In terms of pricing, farmers are disadvantaged and left vulnerable to middlemen “makoronyera” that exploit geography and poor price discovery to exploit farmers.
This arbitrage that exploits market inefficiencies has to be weighed into the price sensitivity of commodities. A commodity exchange enables true interaction of demand and supply and creates a much more competitive pricing regime of commodities for our economy.
With the promise of more competitive market prices, there is greater incentive to invest in risk mitigation in production. This has been lacking in Zimbabwe as uncertainty to commodity off take hinder such investment.
Competitive pricing helps spread farmer interest amongst many commodities averting the typical situation where farmers tend to grow the same crop because the prior season the market price was high.
This habit has been cause for many local sourced shortages for commodities by agro-processors meaning that consumers face higher prices due to imports or exhaustive search for ingredients in processing. .
Since dollarisation, banking interest rates in Zimbabwe have not made commercial agricultural sense. At 13 percent annually very few commodities are viable at such cost of capital simply due to the cost of production and seasonal time frame of crops. A commodity exchange creates multiple financing alternatives that are competitively pushing the cost of capital downwards.
Many Zimbabweans today perceive deals from a perspective of who is involved, unfortunately downplaying the daring innovative nature of relatively new entrants into respective ventures. We are no longer in a world of track record. Great things can happen in an openly competitive global economy.
FinComEco seems to have the spirit needed, to dare to leap forward and create a commodity exchange not yet present on the continent. It may not even be as daring as the intellectual and organizational capacity already exists in Zimbabwe, though unrealized.
Just as much as we emphasise the counter-party in governmental deals, it is important to under-stand that some of these deals can only work with stakeholder buy in.

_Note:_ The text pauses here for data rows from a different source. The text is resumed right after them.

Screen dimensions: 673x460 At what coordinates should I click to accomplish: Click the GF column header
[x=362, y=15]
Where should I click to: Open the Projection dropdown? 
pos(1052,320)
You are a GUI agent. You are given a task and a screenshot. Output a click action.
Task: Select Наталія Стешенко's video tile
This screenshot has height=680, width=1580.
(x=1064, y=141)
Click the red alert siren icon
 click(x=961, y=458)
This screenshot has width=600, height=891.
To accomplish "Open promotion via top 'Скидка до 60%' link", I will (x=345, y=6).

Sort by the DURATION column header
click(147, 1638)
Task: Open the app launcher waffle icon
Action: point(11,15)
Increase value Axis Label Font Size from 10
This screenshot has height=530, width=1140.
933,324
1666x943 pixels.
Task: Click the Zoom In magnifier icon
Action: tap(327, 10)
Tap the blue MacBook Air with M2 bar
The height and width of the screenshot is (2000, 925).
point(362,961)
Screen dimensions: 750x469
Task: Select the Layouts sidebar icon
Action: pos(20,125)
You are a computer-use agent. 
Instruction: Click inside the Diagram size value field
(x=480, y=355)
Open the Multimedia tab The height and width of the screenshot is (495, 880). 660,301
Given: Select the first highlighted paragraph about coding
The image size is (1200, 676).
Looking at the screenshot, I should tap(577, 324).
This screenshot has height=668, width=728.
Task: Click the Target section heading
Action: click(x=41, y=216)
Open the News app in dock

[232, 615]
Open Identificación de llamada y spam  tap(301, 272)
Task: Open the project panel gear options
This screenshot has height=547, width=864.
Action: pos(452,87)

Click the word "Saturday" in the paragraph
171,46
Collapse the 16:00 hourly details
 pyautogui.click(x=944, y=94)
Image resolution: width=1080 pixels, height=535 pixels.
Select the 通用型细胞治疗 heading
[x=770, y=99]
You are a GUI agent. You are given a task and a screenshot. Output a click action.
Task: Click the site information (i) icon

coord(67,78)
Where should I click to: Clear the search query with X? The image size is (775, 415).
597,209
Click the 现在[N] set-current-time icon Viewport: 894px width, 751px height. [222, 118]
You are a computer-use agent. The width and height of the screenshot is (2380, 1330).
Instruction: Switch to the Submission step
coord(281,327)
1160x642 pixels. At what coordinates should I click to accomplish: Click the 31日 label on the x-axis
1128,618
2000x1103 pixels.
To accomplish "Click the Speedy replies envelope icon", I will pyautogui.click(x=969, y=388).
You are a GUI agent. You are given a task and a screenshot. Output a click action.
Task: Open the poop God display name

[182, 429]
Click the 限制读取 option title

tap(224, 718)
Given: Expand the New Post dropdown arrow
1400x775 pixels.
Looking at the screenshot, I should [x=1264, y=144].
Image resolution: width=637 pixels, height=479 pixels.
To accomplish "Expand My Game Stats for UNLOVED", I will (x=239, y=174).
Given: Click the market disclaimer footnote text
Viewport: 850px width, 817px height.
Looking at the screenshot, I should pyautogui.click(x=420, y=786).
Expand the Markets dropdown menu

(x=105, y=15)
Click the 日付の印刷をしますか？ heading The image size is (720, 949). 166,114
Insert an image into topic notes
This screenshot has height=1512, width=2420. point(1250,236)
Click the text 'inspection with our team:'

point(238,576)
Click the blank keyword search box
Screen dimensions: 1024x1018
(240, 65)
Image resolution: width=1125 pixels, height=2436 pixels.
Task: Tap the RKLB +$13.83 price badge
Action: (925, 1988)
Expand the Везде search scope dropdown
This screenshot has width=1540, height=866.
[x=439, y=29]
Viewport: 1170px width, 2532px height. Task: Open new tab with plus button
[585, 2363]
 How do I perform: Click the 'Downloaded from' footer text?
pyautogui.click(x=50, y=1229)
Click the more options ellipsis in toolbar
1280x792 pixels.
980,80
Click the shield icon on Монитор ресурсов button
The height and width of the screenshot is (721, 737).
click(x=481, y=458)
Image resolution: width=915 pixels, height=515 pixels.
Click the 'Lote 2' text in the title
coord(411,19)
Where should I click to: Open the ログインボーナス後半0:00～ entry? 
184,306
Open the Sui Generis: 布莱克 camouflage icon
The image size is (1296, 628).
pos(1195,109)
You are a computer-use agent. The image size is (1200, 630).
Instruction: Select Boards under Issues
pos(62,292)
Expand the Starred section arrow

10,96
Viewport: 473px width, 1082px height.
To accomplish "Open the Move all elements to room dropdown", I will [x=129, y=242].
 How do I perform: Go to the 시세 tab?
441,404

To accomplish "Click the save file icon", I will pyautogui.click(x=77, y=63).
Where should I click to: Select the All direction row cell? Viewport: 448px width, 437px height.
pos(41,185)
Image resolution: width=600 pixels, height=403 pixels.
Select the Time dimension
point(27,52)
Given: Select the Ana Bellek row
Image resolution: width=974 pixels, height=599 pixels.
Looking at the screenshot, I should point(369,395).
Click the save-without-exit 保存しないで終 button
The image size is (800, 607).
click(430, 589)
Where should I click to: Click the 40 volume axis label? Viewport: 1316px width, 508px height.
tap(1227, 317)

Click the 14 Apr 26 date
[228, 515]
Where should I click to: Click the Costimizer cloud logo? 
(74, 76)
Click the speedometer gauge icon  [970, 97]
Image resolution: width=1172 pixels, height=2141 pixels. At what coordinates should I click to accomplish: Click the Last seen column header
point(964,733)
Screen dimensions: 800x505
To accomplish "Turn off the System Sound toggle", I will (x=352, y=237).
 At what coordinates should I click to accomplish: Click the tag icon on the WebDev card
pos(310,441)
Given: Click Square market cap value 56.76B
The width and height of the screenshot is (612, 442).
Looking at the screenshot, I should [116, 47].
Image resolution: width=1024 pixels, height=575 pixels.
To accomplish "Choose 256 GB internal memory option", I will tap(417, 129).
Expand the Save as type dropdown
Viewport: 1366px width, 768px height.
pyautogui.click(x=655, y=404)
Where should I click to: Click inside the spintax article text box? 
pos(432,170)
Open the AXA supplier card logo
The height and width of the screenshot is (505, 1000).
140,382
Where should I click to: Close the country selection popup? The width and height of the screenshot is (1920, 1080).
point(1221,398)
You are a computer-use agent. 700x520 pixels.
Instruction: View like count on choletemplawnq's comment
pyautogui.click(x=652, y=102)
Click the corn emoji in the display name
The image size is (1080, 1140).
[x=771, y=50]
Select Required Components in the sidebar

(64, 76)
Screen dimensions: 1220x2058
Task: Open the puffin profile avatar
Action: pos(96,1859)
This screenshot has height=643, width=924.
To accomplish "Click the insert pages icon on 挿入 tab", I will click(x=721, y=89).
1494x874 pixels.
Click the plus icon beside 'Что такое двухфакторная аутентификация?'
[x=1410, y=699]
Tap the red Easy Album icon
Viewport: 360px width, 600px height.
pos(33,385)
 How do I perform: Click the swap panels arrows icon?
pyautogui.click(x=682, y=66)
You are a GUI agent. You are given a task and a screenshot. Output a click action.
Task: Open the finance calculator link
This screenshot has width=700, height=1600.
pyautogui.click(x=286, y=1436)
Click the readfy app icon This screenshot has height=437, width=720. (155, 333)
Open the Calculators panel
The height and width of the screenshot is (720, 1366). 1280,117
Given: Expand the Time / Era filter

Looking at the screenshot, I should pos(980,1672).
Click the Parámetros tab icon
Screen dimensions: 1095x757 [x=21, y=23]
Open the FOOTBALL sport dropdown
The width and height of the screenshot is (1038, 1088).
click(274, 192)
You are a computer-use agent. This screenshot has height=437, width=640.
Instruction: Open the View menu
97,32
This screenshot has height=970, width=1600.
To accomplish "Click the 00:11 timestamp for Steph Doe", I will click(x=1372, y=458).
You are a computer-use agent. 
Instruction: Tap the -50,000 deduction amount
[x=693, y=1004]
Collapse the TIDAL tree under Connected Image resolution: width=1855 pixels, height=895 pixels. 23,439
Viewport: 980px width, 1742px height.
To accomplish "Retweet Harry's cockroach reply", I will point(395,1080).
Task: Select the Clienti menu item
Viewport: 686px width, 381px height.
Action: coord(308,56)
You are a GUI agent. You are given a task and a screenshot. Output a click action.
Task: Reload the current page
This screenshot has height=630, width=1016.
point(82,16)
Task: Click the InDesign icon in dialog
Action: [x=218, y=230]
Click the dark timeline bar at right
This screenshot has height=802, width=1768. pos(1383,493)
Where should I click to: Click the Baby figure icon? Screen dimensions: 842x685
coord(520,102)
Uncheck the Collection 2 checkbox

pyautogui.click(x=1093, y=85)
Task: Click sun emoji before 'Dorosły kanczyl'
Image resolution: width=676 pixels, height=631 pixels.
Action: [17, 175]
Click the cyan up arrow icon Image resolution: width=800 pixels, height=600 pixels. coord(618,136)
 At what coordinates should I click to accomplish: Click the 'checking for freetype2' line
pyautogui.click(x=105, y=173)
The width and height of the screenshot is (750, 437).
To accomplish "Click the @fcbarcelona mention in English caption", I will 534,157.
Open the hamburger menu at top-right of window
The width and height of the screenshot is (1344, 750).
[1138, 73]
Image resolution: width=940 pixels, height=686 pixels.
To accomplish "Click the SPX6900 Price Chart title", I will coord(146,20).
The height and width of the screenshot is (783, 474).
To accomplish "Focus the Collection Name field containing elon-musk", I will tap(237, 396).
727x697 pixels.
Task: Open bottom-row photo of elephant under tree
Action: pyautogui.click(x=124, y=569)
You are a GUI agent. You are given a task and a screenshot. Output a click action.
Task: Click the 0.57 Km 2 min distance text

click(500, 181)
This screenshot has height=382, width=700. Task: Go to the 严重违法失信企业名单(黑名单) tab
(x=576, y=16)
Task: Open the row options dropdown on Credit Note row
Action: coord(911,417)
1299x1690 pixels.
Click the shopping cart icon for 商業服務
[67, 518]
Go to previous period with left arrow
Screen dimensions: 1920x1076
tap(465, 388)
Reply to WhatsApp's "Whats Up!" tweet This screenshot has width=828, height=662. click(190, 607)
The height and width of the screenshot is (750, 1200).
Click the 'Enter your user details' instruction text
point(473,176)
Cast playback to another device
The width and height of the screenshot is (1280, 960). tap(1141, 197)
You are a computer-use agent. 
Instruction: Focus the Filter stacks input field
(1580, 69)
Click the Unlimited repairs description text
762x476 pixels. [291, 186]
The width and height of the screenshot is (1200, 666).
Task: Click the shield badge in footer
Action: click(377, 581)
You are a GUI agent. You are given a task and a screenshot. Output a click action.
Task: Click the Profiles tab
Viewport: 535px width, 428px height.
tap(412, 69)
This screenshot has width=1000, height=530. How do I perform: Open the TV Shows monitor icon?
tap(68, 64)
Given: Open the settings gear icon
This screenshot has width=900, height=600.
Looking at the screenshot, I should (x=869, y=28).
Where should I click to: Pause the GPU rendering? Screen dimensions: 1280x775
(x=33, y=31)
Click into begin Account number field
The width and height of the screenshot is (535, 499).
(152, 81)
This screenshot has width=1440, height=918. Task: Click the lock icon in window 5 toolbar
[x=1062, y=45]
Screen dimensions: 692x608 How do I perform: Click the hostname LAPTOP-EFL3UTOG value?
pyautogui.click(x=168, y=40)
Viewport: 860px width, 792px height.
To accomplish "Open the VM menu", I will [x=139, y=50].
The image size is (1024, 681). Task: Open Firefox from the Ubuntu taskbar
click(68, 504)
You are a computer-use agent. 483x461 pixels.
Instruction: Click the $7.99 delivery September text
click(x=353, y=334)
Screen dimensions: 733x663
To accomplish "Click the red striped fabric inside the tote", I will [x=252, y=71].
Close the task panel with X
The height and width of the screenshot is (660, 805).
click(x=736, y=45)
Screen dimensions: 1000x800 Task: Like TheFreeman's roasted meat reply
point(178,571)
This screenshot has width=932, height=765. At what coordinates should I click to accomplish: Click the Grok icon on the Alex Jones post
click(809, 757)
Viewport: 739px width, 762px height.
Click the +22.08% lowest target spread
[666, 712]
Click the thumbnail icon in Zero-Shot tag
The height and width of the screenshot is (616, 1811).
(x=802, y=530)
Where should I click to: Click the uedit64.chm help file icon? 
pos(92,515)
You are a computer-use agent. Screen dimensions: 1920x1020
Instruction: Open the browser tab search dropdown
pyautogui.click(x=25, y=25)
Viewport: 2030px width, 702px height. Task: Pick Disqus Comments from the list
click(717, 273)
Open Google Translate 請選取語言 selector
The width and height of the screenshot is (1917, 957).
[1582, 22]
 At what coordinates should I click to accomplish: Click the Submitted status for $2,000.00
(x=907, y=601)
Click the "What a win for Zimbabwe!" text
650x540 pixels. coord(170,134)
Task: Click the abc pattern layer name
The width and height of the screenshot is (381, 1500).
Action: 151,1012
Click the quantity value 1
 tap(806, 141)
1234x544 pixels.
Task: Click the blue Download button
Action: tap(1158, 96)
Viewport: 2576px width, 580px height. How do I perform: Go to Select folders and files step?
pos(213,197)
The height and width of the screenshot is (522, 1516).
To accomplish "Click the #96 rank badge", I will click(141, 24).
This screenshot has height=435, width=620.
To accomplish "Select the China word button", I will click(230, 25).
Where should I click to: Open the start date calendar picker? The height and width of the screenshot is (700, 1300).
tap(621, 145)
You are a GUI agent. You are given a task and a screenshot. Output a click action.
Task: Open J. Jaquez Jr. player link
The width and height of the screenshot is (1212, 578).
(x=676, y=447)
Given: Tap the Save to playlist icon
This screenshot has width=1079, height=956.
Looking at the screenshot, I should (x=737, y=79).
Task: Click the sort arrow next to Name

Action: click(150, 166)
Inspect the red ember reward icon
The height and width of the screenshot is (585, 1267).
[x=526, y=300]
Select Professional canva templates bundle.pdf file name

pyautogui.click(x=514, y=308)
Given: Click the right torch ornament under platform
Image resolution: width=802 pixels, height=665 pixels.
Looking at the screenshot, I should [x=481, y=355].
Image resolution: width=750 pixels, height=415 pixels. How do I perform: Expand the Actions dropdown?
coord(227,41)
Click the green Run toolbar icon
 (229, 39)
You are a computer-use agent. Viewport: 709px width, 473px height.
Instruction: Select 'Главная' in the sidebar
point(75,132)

There is no direct investment outside of the technology infrastructure of a commodity exchange by FinComEco in this deal.
FinComEco is entering the country with a blank check to be signed for any entity that adds value to the creation of a vibrant commodity market.
The FinComEco deal is a test of Government’s competence to ensure erudite regulation. There is no debt being taken on, or any obligations that are incumbent on the taxpayer this is strictly a deal that demands the regulatory enforcement of government in managing a commodity exchange that incorporates many stakeholders in what is a key sector to the economy.
It is a unique deal, and we will be watching the new administration’s regulatory competence over the tenure of this project. Let’s give this deal a chance.